Dr. Thomas Breitkreuz, Geschäftsführender Vorstand der Gesellschaft Anthroposophischer Ärzte in Deutschland (GAÄD):

"Es ist an der Zeit, dass sich Naturwissenschaft und Naturheilkunde bei der Behandlung von Krebserkrankungen nicht als Parallelwelten feindlich gegenüberstehen, sondern im Interesse von Patientinnen und Patienten gemeinsam den besten Therapieweg suchen. Wir wollen mit diesem Kongress das Spaltende überwinden und das Verbindende suchen."

Barbara Wais, Geschäftsführerin Dachverband Anthroposophische Medizin in Deutschland (DAMiD)

"Es ist der Anthroposophischen Medizin seit jeher ein großes Anliegen, den Dialog zwischen Schul- und Komplementärmedizin zu stärken. Und gerade in der Krebstherapie ist dieser Dialog heute wichtiger denn je. Deshalb engagieren wir uns als Veranstalter für den Kongress zur Integrativen Therapie des Mammakarzinoms."

Dr. Friedrich Overkamp, Vorsitzender der Deutschen Gesellschaft für Hämatologie und Onkologie (DGHO):

"Brücken zu bauen ist eine der wichtigsten Herausforderungen der modernen Brustkrebstherapie. Längst geht es nicht mehr um allein schulmedizinische Therapieverfahren, die es zu nutzen und zu koordinieren gilt. Die komplementärmedizinischen Angebote haben sich in jüngster Zeit bemerkenswert weiterentwickelt, erstmals gibt es sogar Evidenz für die eine oder andere Methode."

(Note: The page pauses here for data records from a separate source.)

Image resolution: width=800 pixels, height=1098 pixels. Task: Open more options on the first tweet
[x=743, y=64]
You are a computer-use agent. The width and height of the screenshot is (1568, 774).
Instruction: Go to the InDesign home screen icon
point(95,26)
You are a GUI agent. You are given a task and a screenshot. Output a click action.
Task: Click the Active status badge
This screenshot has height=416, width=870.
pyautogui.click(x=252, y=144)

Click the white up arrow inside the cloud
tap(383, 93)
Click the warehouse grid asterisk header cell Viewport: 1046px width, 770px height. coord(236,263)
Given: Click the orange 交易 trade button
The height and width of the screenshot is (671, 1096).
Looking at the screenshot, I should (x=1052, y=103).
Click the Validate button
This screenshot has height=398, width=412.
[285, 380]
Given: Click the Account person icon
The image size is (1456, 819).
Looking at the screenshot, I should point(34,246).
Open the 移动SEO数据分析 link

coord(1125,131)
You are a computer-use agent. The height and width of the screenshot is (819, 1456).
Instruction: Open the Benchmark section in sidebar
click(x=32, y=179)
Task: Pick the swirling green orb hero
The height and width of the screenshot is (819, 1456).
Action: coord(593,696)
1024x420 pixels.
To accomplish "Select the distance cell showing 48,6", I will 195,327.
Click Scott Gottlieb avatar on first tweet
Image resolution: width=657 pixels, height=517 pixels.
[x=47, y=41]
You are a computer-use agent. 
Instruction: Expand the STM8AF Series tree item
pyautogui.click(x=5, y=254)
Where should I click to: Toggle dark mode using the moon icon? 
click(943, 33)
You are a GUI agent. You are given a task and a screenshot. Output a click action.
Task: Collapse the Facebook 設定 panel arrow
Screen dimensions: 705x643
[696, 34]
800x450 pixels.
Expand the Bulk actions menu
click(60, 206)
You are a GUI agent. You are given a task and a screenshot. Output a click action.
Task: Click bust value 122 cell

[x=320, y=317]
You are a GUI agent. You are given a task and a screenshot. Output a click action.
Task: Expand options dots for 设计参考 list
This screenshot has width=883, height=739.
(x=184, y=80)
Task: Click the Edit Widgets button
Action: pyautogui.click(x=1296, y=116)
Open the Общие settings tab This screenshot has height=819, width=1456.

Dr. Fritz Pleitgen, Präsident der Deutschen Krebshilfe:

"Neben einer optimalen, individuell angepassten schulmedizinischen Behandlung können pflanzliche Medikamente, Naturheilverfahren, die Homöopathie und andere Verfahren für Betroffene hilfreich sein - dieser Kongress soll dazu beitragen, im Sinne der Patientinnen gemeinsam einen optimalen Behandlungsweg zu finden."

Annette Kruse-Keirath, Vorstandsmitglied von mamazone - Frauen und Forschung gegen Brustkrebs e.V.:

"Brustkrebspatientinnen stimmen schon lange mit den Füßen ab und nehmen komplementärmedizinische Therapieangebote in Ergänzung zur Schulmedizin in Anspruch, allerdings oft ohne Wissen ihres Onkologen. Dieses Bedürfnis der Patientinnen hat den Bedarf nach fundiertem Wissen auf ärztlicher Seite geschürt. Wir begrüßen es sehr, dass Möglichkeiten und Grenzen der verschiedenen komplementärmedizinischen Verfahren jetzt erstmals auf einem großen Wissenschaftskongress öffentlich vorgestellt und im Zusammenhang mit der konventionellen Therapie diskutiert werden."

Irmhild Harbach-Dietz, Berliner Beratungsstelle der Gesellschaft für Biologische Krebsabwehr (GBK):

"Für mich ist wichtig, dass die Integrative Medizin stärker wahrgenommen und damit in der Praxis eine ganzheitliche Versorgung der Patientinnen möglich wird. Sie räumt mehr Behandlungsoptionen ein und berücksichtigt stärker die Individualität jeder Patientin."